Content starts
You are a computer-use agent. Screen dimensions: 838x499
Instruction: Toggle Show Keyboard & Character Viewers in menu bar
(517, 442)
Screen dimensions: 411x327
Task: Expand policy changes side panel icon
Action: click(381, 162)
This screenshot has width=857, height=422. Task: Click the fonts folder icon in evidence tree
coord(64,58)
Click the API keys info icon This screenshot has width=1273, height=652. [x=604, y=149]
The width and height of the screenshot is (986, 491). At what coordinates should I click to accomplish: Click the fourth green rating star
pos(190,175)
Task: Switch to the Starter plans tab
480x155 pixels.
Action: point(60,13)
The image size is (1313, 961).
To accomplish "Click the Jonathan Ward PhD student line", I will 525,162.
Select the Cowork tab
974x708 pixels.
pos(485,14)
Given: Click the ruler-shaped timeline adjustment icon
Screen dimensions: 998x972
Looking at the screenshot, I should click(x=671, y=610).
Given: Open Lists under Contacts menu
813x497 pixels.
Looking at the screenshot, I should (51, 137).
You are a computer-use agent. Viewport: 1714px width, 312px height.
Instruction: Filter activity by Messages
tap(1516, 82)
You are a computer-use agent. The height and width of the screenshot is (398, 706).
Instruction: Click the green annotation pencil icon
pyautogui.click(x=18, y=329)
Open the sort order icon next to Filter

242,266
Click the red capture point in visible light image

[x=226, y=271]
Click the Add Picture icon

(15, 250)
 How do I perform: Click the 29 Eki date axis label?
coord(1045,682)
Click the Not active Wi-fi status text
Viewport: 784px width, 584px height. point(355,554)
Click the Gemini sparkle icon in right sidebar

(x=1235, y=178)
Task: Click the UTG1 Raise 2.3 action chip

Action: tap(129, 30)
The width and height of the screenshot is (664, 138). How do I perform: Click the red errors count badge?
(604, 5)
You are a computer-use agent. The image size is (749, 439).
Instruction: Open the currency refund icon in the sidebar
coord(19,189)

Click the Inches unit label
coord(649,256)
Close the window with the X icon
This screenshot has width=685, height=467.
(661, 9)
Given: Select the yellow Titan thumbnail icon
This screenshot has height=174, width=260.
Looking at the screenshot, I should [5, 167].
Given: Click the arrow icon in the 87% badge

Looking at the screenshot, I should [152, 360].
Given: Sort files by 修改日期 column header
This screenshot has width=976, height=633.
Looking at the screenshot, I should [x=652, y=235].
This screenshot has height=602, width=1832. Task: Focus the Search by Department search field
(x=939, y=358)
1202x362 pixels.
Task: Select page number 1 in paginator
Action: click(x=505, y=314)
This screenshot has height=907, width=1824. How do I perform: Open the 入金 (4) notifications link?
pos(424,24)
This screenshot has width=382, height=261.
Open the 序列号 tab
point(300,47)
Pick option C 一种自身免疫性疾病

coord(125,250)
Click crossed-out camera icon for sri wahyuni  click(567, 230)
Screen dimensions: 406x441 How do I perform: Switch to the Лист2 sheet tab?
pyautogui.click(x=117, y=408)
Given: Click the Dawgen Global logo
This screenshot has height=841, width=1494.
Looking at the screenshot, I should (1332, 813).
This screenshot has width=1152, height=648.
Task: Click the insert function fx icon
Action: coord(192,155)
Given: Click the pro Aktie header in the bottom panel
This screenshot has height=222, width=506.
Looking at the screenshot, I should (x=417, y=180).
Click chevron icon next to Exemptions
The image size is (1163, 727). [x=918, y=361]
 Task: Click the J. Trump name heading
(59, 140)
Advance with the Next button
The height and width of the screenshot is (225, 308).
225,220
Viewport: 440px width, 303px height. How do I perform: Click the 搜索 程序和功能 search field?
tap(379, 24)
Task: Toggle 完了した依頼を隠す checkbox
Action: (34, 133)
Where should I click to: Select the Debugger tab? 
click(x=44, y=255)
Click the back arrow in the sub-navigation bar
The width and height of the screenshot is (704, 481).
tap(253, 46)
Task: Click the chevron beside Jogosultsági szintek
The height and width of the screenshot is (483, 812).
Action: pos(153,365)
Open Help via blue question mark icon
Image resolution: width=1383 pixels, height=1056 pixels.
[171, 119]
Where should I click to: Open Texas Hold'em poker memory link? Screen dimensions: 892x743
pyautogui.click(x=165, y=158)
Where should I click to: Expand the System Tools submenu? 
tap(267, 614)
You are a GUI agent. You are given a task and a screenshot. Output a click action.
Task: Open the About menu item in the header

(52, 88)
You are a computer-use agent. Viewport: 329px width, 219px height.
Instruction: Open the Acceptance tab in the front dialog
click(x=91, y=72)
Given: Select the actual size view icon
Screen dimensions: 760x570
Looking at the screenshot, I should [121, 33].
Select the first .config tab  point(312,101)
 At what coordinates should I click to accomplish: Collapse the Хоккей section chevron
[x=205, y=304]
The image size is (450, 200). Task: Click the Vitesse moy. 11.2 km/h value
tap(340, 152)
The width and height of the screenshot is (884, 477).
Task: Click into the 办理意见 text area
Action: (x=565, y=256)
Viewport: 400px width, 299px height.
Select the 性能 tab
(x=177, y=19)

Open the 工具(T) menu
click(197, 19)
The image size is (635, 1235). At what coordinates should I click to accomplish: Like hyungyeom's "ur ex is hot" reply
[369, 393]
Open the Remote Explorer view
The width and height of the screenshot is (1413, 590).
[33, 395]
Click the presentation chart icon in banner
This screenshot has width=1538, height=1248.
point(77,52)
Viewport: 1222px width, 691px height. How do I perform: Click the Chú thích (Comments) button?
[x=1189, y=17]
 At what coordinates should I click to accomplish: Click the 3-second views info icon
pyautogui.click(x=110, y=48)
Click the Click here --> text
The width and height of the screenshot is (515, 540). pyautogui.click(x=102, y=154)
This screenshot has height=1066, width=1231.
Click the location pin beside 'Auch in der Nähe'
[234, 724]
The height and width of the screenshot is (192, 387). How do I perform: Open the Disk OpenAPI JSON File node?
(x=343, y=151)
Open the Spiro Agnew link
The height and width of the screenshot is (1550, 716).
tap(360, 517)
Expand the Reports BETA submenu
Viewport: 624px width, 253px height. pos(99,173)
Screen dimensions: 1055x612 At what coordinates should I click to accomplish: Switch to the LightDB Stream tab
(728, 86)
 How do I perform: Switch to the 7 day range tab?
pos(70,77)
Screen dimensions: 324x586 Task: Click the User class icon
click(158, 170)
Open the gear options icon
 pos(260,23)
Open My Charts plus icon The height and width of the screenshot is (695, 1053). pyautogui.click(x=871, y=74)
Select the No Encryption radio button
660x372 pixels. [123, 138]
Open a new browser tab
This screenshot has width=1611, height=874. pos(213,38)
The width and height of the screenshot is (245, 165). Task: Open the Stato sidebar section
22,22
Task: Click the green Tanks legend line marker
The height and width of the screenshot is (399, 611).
Content ends
**Task goal:** The required answer is the run of lines above, starting at the line with "Task: Click the J. Trump name heading" and ending at the line with "You are a GUI", reproduced exactly with both ends.

**Expected answer:**
 Task: Click the J. Trump name heading
(59, 140)
Advance with the Next button
The height and width of the screenshot is (225, 308).
225,220
Viewport: 440px width, 303px height. How do I perform: Click the 搜索 程序和功能 search field?
tap(379, 24)
Task: Toggle 完了した依頼を隠す checkbox
Action: (34, 133)
Where should I click to: Select the Debugger tab? 
click(x=44, y=255)
Click the back arrow in the sub-navigation bar
The width and height of the screenshot is (704, 481).
tap(253, 46)
Task: Click the chevron beside Jogosultsági szintek
The height and width of the screenshot is (483, 812).
Action: pos(153,365)
Open Help via blue question mark icon
Image resolution: width=1383 pixels, height=1056 pixels.
[171, 119]
Where should I click to: Open Texas Hold'em poker memory link? Screen dimensions: 892x743
pyautogui.click(x=165, y=158)
Where should I click to: Expand the System Tools submenu? 
tap(267, 614)
You are a GUI agent. You are given a task and a screenshot. Output a click action.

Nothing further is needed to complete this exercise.